* _Task prompt_
In the material below, find the line containing "Click the Arena Romeirão venue text" and the line containing "The width and", then reproduce exactly both of them and every line between, and nothing else.

---------- Supplied records

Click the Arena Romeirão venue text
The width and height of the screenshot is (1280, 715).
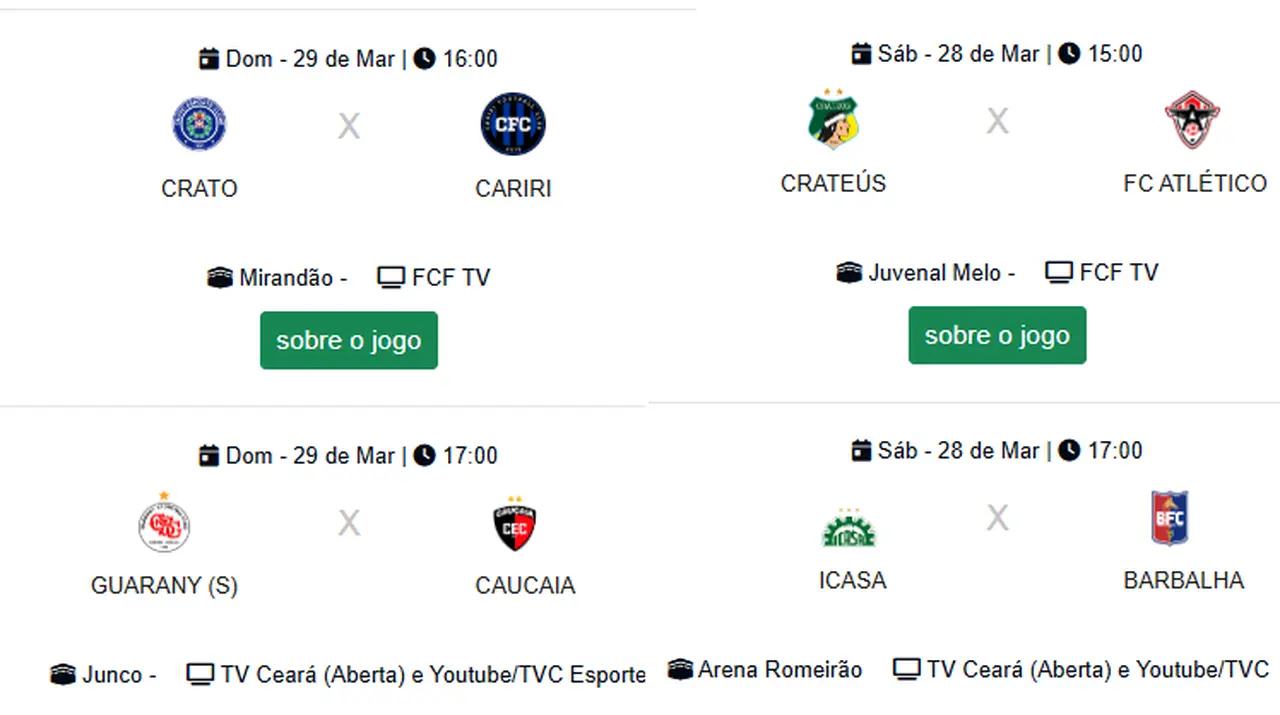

--------------------
---------- Supplied records

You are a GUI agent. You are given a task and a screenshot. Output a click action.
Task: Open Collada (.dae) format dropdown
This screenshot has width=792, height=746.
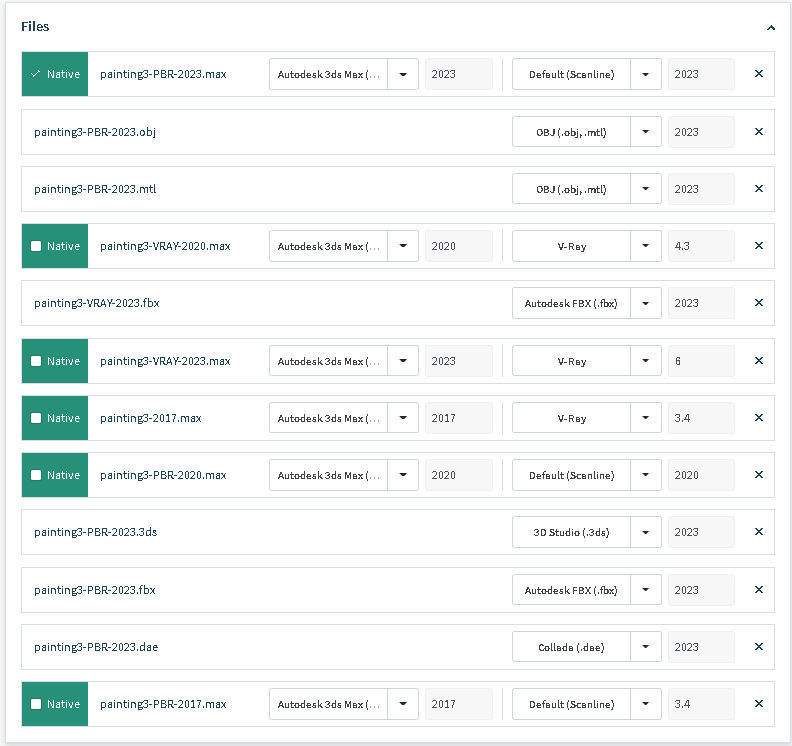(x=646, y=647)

--------------------
---------- Supplied records

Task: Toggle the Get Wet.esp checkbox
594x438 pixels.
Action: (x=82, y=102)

--------------------

* _Exercise response_
Click the Arena Romeirão venue text
The width and height of the screenshot is (1280, 715).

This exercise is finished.